The mobilization of this synergy requires the recognition of the common cognitive underlying of the two approaches and its formal, conscious and meaningful explicitation in the form of a model of the profession shared by the actors of the collective. This recognition today comes up against the classical thought model of leaders that permeates the way of organizing governance, organization and, consequently, the segmentation of technical offers: the separation between "digital" and "backbone" is symptomatic of the classical thought model that moulds leaders.

This model of thought constitutes the main danger with regard to the threats posed to traditional organizations by a competition that has been able to make a transition from its model.
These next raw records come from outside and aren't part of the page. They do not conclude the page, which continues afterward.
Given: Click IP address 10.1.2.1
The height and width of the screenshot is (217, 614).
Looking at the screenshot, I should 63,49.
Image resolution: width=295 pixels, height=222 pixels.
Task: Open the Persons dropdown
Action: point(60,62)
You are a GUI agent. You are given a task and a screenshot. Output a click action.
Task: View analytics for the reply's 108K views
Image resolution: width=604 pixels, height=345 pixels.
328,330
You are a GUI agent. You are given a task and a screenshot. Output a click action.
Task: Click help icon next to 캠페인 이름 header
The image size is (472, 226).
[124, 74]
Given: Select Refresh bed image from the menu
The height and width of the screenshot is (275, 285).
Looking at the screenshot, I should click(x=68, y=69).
It is all the more difficult to guard against this danger because it is internal rather than external.

How to do it?

In order to truly seize the opportunities of a profound computerization and to face the threats in a lucid way, it is necessary to:

- Recognize the intimate and singular hybridization between man and machine, which has become a "cognitive companion"

- Recognize the hybridization between professions.

- Adopt a model of design and action which, far from separating, distinguishes, articulates and connects.

The approach which enables a business collective to recognize these hybridizations, to explain its shared business model, to catalyze the appropriation of these regenerated ways of thinking and acting exists, it is called cognitive business process management (C-BPM). Such an approach allows this collective to connect, to articulate itself, to elucidate its stakes, to build a path and to take in hand its collective project. We invite you to discover it and to deploy it with us.